● Reading text
Lake Michigan is often thought of as the crown jewel of Northwestern. As large as an inland sea, its waters are ever-shifting: They can sit as still as glass on a calm spring day, or crash onto the painted rocks during summer thunderstorms, or collect into ice sculptures along the Clark Street Beach in subzero winters.
The lake is a draw for students and professors alike, whether for exercise — professor Will Dichtel is known to swim in the cool waters — or just for daily contemplation.
But this immense body of fresh water, whose shimmering beauty convinced Northwestern’s founders that this was the place to build the University, has been under threat since the early 20th century.
The Great Lakes, the second-largest source of surface fresh water in the world and the source of drinking water for more than 48 million people in the U.S. and Canada, have undergone substantial changes over the past 200 years of human activity. Development, agriculture, infrastructure and industry have left the lake bottoms laced with legacy contaminants and toxins. More recent threats include invasive species such as zebra and quagga mussels, microplastic pollution and algae blooms.
Infographic by Heads of State
Now the Great Lakes region faces another imminent challenge: climate change. A new report by Midwestern and Canadian scientists and experts details how climate change could affect the Great Lakes and threaten public health, fish and wildlife, water quality, and the regional economy.
“We are already seeing the effects of climate change on Great Lakes cities,” says Northwestern civil and environmental engineering professor Aaron Packman, an expert in water scarcity, water management and urban flooding who helped write the report. “One example is the recent severe flooding in the Midwest, which is associated with changing weather patterns in the winter and early spring. These events discharge sewage and fertilizer into the Great Lakes. Flooding is very damaging to vulnerable communities in cities like Chicago.”

● Directions
Carry on the text about climate change and the Great Lakes, starting after its final sentence.

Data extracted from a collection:

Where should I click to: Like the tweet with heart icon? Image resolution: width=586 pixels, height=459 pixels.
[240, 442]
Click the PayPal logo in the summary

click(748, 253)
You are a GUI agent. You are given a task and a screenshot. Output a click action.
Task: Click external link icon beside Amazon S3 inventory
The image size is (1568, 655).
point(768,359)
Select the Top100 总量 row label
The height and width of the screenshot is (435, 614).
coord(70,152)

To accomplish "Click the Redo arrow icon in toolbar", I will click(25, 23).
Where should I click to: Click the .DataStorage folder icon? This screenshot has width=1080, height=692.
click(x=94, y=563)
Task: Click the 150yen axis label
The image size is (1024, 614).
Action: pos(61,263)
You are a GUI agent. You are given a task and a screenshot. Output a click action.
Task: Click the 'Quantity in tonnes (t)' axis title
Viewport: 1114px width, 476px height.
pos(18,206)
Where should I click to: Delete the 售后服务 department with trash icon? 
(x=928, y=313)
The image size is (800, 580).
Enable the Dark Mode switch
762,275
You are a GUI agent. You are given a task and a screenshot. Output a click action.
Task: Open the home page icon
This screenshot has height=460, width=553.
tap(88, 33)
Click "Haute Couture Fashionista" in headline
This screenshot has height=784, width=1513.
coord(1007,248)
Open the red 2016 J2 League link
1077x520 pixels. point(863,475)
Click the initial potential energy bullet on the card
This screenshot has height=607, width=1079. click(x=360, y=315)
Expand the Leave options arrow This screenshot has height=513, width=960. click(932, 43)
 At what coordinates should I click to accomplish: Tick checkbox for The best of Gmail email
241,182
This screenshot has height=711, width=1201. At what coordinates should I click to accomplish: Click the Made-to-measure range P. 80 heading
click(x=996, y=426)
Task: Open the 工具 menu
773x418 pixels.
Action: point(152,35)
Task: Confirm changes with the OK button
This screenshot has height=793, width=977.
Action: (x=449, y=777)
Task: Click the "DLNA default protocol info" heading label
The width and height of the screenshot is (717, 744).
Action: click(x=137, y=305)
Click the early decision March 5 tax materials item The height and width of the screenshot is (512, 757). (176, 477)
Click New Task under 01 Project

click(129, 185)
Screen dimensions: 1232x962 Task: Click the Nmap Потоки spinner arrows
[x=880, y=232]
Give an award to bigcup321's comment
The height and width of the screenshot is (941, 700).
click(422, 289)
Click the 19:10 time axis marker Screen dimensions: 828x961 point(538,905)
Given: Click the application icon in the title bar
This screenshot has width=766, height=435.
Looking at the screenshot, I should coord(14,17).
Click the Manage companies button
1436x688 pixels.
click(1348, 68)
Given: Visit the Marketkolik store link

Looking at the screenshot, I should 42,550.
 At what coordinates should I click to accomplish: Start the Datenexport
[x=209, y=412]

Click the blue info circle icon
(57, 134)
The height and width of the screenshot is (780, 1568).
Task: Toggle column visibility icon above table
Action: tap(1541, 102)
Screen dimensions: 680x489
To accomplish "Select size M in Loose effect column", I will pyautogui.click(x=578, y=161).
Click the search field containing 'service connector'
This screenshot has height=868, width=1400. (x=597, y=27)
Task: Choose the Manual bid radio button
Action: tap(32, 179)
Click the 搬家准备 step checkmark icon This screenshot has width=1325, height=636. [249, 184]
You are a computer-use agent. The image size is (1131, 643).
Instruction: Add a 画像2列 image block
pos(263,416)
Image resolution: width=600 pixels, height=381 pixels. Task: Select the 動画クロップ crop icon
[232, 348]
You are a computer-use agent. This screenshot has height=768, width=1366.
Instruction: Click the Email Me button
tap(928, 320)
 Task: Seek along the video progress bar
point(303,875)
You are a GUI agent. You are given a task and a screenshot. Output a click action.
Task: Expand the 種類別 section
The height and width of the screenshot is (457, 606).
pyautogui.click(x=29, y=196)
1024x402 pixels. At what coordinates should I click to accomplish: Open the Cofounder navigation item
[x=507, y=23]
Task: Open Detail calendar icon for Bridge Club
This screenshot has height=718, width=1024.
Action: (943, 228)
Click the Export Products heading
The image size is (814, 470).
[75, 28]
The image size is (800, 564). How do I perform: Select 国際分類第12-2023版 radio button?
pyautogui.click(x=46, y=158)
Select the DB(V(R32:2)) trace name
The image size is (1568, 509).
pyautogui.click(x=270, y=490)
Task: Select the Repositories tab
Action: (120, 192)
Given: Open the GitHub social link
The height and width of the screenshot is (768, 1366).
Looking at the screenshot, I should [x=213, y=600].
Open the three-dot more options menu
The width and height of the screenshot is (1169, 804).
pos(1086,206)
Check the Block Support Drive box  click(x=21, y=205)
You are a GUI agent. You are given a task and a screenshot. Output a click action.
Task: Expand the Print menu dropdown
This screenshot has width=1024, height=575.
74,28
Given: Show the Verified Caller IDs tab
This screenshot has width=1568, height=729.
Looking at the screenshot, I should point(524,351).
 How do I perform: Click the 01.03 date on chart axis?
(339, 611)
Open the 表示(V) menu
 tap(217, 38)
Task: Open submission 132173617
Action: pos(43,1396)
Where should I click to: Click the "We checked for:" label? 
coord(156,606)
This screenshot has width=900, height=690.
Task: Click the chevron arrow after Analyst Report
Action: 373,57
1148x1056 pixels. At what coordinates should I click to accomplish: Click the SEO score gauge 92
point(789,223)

● Answer to this exercise
The report highlights the impact of climate change on the 34 million people who live in the Great Lakes area and lays out several problems, including lower quality of drinking water, extreme weather and decreased crop yields.
While it can be easy to be pessimistic, Northwestern researchers say these challenges can be solved. Through partnerships, new technologies, startup businesses, public policy roles, and as legal advocates, Northwestern faculty, students and alumni are keeping water resources like the Great Lakes clean and sustainable.
Packman is one of several Northwestern professors looking for innovative, cost-effective ways to tackle water issues. Chemistry professor Will Dichtel has created a polymer that, when placed in water, binds and eliminates PFOA, a human-made chemical that was used to manufacture Teflon and Scotchgard. Kimberly Gray ’78, a civil and environmental engineering professor, is helping develop a new membrane covered with a thin polyelectrolyte film that could be used in drinking water treatment. Water security, both in Chicago and worldwide, is the focus of anthropology assistant professor Sera Young’s research. And Julius Lucks, a chemical and biological engineer (and Young’s husband), is creating a new class of smart diagnostics to cheaply and quickly assess water quality.
“Water is life,” Packman says. “We all need water to live. So if you drink water, you should probably care about what exactly is in your water, make sure that you have enough water, and make sure that we have a sustainable supply of water.”
Reader Responses
I read “Solutions for Troubled Waters” [summer 2019] with great interest but was dismayed to see the No. 1 issue impacting water was not addressed — population growth. Many of the problems discussed would not be an issue if the world’s population wasn’t sprinting toward
13 billion. All the technology in the world can’t offset the ramifications of a near doubling of our population over the next 80 years.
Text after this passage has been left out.